Em
2008 publiquei meu primeiro livro: Demência, o resgate da ternura. Nele eu
relato a experiência com minha mãe que sofreu de demência. Evidentemente que
ficava difícil falar sobre a demência sem falar sobre nossos relacionamentos,
nosso passado, nossa história. O drama se repete em muitas famílias porque não
existe família sem romance familiar, porém não é todo mundo que fala e que
escreve. Escrevi rapidamente, em pouquíssimo tempo, como num jorro incontrolável
que não é possível segurar. Sentia uma necessidade imperiosa de registrar tudo
o que estávamos passando. Nem por um momento pensei em escrever para ajudar
outras pessoas, o que, afinal, acabou ocorrendo. Muitas filhas aflitas me
enviaram mensagens pedindo o livro e querendo compartilhar suas experiências.
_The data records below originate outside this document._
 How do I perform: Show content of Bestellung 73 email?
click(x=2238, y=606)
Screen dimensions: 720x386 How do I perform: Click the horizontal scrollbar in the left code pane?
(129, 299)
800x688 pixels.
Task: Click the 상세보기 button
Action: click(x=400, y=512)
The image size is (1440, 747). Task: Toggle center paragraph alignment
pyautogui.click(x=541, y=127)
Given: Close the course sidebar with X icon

Contudo, vieram as críticas. Gelei. Paciência, não havia maneira mais suave
para descrever algo tão devastador. Hoje eu não escreveria este livro. Mas está
escrito. E por mais devastador que tenha sido, fica patente em todo o livro meu
amor por minha mãe.
Há
alguns anos tive a grata surpresa de ler uma carta de Graciliano Ramos à sua
irmã aconselhando-a sobre um conto que havia escrito. Ele preferiu criticar a
elogiar. A irmã escrevia bem, mas faltava uma boa dose de realidade. Lembrei-me
de meu livro e de alguns comentários: “mas é triste, muito triste”. E eu
rebatia: “sim, é triste, é cruel, mas é verdadeiro”. Mesmo quando os escritores
criam uma história, se não temperarem com sua vida e suas experiências, a
história ficará pobre. E Graciliano vai fundo: “só conseguimos deitar no papel
os nossos sentimentos, a nossa vida. Arte é sangue, é carne. As nossas
personagens são pedaços de nós mesmos, só podemos expor o que somos ...
apresente-se como é, nua, sem ocultar nada. Arte é isso. A técnica é
necessária, é claro, mas se lhe faltar técnica, seja ao menos sincera.”
Sorri
intimamente quando li esta carta. Compreendi que meu primeiro livro foi uma
experiência maravilhosa, pois deitei no papel não só minha vida, meus
sentimentos, meu sangue, minha carne. Deitei no papel toda minha alma,
desnudei-a, sem medo. Daquele livro vieram outros e mais outros estão por vir.
Sinceramente não sei se não tivesse ousado escrever o primeiro, talvez os
contos, as inúmeras crônicas de mais de dez anos, as histórias infantis e os
poemas ainda estivessem trancafiados dentro de mim, no mais profundo de meu
subterrâneo, esperando para sair. Eu dava os primeiros passos em alguma
história que escrevia, encantada com o tesouro que eu aprendia a brincar, mas não
passava de uma meia dúzia de cinco como dizia alguém de quem já não me lembro. Não
é possível saber, mas suspeito que foi a ternura do primeiro que abriu as
portas dentro de mim.
Dessa
forma, resgato um carinho pelo livro que ainda acho que eu não teria escrito se
fosse hoje. Um livro que acordou as palavras, o tímido discurso de quem tinha
tanto a dizer. Que bom que não foi hoje, que bom que foi na hora certa em que
eu vivia um drama do qual pude falar abertamente, sem qualquer pejo, aliás,
nunca tive problema algum em falar de mim, do que se passa comigo, haja vista
minhas crônicas onde sempre relato um fato real acontecido e de onde tiro
minhas elucubrações. Esta sou eu, a autora e personagem. Além disso não há
nada. Aprendi com Saramago que o autor é todo o livro e o livro é todo o autor.
E aprendi com Gabriel Garcia Marques que a gente sempre escreve o mesmo livro
de outras maneiras.
Se não for para abrir
o coração e desnudar a alma não vale a pena.